Data records:
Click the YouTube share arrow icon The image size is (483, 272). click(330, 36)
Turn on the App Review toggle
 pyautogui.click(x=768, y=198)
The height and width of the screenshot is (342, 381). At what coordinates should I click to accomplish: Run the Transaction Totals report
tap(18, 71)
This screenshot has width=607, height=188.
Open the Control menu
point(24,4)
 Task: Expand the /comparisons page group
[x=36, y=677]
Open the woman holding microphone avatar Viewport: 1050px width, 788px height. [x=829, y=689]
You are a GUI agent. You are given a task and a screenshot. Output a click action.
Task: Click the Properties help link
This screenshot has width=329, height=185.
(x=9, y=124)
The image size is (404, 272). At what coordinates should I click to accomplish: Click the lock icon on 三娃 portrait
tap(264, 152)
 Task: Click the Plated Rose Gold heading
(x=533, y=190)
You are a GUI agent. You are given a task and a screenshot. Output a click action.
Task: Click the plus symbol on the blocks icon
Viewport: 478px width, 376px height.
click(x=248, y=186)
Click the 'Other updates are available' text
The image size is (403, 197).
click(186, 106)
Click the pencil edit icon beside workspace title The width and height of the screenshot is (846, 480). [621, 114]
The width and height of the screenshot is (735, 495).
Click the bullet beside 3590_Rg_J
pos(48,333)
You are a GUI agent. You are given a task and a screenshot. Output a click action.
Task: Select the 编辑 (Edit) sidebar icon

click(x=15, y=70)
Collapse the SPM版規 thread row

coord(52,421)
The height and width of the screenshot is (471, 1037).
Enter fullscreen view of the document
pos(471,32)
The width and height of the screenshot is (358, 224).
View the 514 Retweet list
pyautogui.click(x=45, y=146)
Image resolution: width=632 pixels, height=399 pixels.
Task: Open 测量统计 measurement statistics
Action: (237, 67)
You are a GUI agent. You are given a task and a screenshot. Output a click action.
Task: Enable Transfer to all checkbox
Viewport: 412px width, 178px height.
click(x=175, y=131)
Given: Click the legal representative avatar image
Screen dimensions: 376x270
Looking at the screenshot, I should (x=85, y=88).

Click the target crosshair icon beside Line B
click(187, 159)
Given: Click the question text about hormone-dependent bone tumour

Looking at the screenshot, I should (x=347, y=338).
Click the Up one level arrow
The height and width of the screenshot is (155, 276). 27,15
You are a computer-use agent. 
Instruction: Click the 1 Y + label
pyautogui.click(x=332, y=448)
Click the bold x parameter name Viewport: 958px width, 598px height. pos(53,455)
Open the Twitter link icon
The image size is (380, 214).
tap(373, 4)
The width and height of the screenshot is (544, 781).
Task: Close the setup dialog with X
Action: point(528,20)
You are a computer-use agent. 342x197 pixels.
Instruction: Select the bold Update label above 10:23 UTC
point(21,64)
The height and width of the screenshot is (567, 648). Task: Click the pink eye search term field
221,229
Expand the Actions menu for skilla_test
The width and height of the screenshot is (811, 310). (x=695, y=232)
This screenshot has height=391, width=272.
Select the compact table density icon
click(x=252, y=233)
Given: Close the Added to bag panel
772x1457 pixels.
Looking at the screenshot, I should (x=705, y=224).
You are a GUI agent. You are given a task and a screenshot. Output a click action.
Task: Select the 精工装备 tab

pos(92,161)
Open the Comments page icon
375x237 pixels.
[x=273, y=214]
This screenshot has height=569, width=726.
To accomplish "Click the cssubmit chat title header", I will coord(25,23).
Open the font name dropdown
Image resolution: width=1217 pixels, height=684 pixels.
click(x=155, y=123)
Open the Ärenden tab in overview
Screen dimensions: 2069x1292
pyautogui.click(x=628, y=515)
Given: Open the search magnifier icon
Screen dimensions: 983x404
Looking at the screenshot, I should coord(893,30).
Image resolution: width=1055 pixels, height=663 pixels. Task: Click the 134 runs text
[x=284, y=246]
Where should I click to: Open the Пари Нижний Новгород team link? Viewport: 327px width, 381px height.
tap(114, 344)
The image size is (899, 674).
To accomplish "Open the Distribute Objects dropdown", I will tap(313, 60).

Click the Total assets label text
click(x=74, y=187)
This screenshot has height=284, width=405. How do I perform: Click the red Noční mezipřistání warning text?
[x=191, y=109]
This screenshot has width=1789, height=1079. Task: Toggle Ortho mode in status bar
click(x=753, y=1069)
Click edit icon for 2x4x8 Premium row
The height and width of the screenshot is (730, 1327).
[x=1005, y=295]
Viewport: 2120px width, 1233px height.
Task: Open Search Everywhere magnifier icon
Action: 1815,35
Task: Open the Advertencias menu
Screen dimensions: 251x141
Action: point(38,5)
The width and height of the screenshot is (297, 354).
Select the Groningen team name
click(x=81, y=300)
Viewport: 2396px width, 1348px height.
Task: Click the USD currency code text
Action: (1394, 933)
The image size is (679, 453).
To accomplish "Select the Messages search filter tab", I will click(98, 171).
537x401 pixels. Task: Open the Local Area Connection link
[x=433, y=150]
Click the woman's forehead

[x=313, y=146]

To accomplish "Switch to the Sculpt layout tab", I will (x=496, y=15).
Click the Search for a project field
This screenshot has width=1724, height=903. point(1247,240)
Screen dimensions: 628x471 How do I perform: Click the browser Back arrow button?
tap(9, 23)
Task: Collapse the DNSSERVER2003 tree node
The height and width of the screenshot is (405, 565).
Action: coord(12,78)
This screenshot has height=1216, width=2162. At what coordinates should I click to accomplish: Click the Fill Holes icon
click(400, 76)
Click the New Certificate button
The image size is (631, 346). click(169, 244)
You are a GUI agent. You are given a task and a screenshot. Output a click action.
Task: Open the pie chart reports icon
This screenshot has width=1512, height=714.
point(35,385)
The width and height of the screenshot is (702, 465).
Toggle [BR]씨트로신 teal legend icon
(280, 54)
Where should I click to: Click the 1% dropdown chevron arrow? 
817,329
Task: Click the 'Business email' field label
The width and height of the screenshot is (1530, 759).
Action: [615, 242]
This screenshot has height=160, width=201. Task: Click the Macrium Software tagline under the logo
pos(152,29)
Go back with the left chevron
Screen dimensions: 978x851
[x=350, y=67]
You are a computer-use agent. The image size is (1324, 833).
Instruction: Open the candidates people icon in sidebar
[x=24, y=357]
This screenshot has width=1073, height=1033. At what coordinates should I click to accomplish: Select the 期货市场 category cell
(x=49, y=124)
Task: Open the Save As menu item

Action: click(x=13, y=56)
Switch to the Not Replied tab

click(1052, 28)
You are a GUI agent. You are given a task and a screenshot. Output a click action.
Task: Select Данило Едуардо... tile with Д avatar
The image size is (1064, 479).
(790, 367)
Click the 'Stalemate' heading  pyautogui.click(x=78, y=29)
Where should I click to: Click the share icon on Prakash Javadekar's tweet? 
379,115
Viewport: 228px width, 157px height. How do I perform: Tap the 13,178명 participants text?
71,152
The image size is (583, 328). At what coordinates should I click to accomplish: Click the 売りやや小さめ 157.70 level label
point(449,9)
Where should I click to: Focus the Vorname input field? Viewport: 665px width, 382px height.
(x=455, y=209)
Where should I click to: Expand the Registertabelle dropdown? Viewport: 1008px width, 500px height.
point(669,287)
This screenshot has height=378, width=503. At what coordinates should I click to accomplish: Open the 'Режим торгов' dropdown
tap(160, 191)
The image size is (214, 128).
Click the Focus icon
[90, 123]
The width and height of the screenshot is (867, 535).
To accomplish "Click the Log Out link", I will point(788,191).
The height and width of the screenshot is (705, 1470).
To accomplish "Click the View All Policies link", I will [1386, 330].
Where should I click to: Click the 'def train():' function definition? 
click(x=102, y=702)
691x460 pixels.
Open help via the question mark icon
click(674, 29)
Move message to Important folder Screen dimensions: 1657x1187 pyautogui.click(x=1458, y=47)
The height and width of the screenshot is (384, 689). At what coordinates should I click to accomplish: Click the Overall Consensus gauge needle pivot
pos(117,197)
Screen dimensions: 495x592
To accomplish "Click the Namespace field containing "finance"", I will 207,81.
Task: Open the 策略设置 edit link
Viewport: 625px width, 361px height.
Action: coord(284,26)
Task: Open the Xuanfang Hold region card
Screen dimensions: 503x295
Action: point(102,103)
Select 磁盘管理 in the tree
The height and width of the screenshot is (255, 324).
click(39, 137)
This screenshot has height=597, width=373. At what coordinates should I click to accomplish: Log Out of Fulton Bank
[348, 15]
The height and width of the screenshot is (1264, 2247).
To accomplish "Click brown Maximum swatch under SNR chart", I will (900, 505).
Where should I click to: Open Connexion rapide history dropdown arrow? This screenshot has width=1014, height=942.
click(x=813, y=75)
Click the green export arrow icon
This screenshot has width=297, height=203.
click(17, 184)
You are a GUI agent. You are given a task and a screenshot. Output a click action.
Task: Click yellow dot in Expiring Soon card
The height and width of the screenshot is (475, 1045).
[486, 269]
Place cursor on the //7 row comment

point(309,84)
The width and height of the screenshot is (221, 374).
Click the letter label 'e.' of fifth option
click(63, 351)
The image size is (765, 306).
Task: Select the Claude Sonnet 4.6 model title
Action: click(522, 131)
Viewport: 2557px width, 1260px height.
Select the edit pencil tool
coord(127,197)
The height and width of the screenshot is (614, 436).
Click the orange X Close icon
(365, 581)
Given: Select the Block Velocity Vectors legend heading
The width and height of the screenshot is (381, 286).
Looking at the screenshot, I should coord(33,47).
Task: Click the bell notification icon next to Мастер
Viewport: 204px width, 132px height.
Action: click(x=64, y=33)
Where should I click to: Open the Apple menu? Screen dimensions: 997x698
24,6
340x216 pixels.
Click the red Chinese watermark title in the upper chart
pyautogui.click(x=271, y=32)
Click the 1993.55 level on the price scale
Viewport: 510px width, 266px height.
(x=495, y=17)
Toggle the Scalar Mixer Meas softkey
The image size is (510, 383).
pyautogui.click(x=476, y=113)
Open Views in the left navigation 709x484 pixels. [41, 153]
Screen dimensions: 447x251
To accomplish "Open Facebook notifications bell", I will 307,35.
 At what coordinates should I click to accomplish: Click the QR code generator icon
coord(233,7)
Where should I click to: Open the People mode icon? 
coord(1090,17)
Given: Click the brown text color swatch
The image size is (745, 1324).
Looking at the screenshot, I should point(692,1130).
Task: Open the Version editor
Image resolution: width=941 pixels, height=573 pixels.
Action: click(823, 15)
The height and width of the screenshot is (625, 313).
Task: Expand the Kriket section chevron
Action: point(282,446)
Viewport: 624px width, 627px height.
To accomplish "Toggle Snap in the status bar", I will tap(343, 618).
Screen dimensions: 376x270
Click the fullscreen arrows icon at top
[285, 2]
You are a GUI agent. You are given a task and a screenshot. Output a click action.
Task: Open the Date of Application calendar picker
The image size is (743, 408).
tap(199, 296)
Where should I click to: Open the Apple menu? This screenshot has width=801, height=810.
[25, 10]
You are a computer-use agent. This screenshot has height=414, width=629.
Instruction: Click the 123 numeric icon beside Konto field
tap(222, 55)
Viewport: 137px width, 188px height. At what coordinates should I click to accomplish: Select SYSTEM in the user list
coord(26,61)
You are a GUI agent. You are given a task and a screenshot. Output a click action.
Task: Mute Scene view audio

Required task:
Copy out the stretch of the listing above, from the line containing "537x401 pixels. Task: Open" through the line containing "(x=49, y=124)", with both of those lines included and each line reproduced verbatim.

Solution:
537x401 pixels. Task: Open the Local Area Connection link
[x=433, y=150]
Click the woman's forehead

[x=313, y=146]

To accomplish "Switch to the Sculpt layout tab", I will (x=496, y=15).
Click the Search for a project field
This screenshot has width=1724, height=903. point(1247,240)
Screen dimensions: 628x471 How do I perform: Click the browser Back arrow button?
tap(9, 23)
Task: Collapse the DNSSERVER2003 tree node
The height and width of the screenshot is (405, 565).
Action: coord(12,78)
This screenshot has height=1216, width=2162. At what coordinates should I click to accomplish: Click the Fill Holes icon
click(400, 76)
Click the New Certificate button
The image size is (631, 346). click(169, 244)
You are a GUI agent. You are given a task and a screenshot. Output a click action.
Task: Open the pie chart reports icon
This screenshot has width=1512, height=714.
point(35,385)
The width and height of the screenshot is (702, 465).
Toggle [BR]씨트로신 teal legend icon
(280, 54)
Where should I click to: Click the 1% dropdown chevron arrow? 
817,329
Task: Click the 'Business email' field label
The width and height of the screenshot is (1530, 759).
Action: [615, 242]
This screenshot has height=160, width=201. Task: Click the Macrium Software tagline under the logo
pos(152,29)
Go back with the left chevron
Screen dimensions: 978x851
[x=350, y=67]
You are a computer-use agent. The image size is (1324, 833).
Instruction: Open the candidates people icon in sidebar
[x=24, y=357]
This screenshot has width=1073, height=1033. At what coordinates should I click to accomplish: Select the 期货市场 category cell
(x=49, y=124)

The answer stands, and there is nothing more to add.